Running Plan Review Buena Vida Run Club's 6-Week Intermediate Return to Running (5 days)

Plan at a Glance

5
1
Workouts / week
99%
1%
Easy / Hard
Miles
7
Longest Run
Inter-
mediate
Audience
2½ 3½
Hours / week
14 21
Miles / week

Most return-to-running plans end with rested legs, ready for whatever a runner wants to do next. This one ends at peak. Week 6 closes at 21 miles, the highest week of the build, with no taper after it. That arc tells you what the plan is for. It is a bridge, not a finish line. Whatever comes next, a base build or a short race plan, gets to start on the volume you finish with rather than on rest.

A return to running rebuilds two different things on two different clocks. The aerobic engine barely fades during a short break. The connective tissue (tendons, small stabilizers, the tissues that absorb impact every stride) loses load tolerance within a couple of weeks. That gap is why a comeback feels harder than the fitness on paper suggests. The fix is more running days at shorter distances rather than fewer longer ones. Repeated daily impact is what teaches the tissues their old job.

Buena Vida wrote this for someone whose layoff ran two to eight weeks and who already ran five days a week before the break. You have six weeks to come back. You run five days plus a Thursday strength day. Monday is a short recovery run and the midweek days are easy. Saturday is the long run, which climbs from 4 miles to 7. Strides enter on one easy run from week 3 onward, the plan's only nod to faster turnover. Week 4 is the single cutback. If any week feels like too much, repeat it before moving on.

Below is Buena Vida's full review. We score every plan against the same detailed, 31-point benchmark, with each measure rooted in peer-reviewed sports-science research and proven coaching best practices.

Similar plans

Our Review

Rank B Workable with some limits

You ran five days a week before your break, and you want those five days back without an injury for the trouble. This is a clean bridge for exactly that. Over six weeks you climb from 13.5 miles to 21, with the long run reaching 7. For a runner who held a five-day routine before a two-to-eight-week layoff, the dose fits and the shape holds.

The plan leans on frequency over distance. Five short runs a week rebuild the tissues faster than fewer long ones, which is exactly what a returning body needs. Weekly distance climbs gently and the long run grows in small steps from 4 miles to 7. A cutback in week 4 lets the tissues settle before the two biggest weeks. Monday is a recovery run and a Thursday strength day rounds out the week.
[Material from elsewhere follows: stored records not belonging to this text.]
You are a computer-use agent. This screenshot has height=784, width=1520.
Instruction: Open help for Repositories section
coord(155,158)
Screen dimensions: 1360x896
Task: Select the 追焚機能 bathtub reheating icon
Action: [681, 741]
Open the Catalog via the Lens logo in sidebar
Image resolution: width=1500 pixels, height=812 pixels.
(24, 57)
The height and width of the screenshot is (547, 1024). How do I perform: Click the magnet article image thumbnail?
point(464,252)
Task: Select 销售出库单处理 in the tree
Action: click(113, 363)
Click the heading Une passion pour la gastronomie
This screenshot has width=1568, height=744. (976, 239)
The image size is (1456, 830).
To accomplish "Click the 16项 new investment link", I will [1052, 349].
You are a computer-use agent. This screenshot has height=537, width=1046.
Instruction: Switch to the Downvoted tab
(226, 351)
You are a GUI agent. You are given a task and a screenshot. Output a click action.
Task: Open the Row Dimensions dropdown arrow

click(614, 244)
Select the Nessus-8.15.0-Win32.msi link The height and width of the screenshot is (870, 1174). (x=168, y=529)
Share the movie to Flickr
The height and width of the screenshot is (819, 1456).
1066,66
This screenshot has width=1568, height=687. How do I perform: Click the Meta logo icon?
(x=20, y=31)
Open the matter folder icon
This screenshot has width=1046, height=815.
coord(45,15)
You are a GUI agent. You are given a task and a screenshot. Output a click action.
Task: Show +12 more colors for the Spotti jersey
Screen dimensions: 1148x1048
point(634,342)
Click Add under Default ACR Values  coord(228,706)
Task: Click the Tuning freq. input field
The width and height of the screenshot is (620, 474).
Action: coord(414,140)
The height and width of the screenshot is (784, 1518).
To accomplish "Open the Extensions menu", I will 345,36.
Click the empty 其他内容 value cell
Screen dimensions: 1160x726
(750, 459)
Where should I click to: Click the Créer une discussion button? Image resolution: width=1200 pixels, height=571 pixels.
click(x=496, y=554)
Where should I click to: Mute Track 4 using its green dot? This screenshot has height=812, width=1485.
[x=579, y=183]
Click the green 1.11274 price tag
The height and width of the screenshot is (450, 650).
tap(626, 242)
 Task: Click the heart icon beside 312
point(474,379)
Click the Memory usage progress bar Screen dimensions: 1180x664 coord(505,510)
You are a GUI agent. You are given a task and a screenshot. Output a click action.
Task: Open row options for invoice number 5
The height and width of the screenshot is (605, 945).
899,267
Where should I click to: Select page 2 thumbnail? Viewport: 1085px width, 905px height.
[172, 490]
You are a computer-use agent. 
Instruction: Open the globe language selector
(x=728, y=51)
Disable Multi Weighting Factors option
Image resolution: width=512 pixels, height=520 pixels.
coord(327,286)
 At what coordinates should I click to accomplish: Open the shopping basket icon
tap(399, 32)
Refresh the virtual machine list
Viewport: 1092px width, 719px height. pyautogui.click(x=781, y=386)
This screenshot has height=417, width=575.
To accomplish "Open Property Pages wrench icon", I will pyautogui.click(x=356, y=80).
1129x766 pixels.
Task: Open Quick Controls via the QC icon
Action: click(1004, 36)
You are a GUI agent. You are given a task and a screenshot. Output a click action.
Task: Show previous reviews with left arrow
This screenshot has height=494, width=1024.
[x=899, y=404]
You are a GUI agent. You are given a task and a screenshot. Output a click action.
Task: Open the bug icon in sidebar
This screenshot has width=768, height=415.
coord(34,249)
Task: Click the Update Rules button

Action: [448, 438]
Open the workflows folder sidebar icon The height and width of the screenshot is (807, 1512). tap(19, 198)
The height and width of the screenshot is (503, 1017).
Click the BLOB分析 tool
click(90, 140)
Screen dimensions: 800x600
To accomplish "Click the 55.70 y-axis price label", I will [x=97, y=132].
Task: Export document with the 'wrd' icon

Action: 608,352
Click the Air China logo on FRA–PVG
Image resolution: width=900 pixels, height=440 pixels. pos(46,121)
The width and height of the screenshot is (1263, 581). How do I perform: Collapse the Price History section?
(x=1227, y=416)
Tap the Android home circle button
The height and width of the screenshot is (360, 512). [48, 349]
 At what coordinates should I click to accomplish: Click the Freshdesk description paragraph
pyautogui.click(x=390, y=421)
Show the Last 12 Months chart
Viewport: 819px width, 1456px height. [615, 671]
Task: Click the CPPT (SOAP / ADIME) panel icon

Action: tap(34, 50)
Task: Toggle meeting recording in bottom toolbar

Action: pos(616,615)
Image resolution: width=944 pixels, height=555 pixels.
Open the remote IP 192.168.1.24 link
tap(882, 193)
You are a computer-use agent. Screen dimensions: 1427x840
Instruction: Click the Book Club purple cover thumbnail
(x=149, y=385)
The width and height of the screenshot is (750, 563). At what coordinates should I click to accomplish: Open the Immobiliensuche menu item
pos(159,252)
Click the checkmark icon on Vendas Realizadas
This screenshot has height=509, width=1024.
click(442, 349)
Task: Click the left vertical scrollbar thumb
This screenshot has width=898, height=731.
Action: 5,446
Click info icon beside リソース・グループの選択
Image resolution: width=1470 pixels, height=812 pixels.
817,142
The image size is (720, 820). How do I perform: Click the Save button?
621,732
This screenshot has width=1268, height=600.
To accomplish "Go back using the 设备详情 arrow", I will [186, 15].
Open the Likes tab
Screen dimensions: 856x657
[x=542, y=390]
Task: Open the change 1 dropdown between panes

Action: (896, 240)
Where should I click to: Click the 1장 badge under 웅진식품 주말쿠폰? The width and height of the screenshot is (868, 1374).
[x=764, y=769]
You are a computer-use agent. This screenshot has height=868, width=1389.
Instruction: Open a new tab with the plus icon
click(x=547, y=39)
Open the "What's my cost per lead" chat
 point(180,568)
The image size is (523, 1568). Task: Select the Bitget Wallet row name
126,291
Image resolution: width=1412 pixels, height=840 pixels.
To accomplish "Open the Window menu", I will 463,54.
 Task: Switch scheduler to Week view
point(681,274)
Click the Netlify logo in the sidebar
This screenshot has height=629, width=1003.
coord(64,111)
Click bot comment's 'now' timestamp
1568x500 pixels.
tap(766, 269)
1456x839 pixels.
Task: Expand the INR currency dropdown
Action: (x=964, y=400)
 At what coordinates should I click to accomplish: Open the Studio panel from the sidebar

This is the right starting point if your break ran two to eight weeks and you want a runway back to your old routine. If your layoff was longer, ease back to twelve weekly miles on your own first. The rebuild is meant to hand you off to your next block, not to stand alone. Line that block up before week 6 ends, since this one finishes on its peak rather than tapering.

  1. Structure

    4/5

    Does the plan build you up smartly?

    Mostly, and the shape is easy to read. Two phases run the show, three weeks of short easy running, then a build that peaks at a 7-mile long run. The long run grows in small steps (4, 5, 5.5 miles) before week 4 pulls it back to let the legs catch up. With no fast days, the easy-then-easier rhythm sorts itself out. The one thing six weeks cannot give you is a repeating light-week pattern, so you get a single cutback rather than a recurring one.

  2. Prevention

    4/5

    Does the plan protect you from injury?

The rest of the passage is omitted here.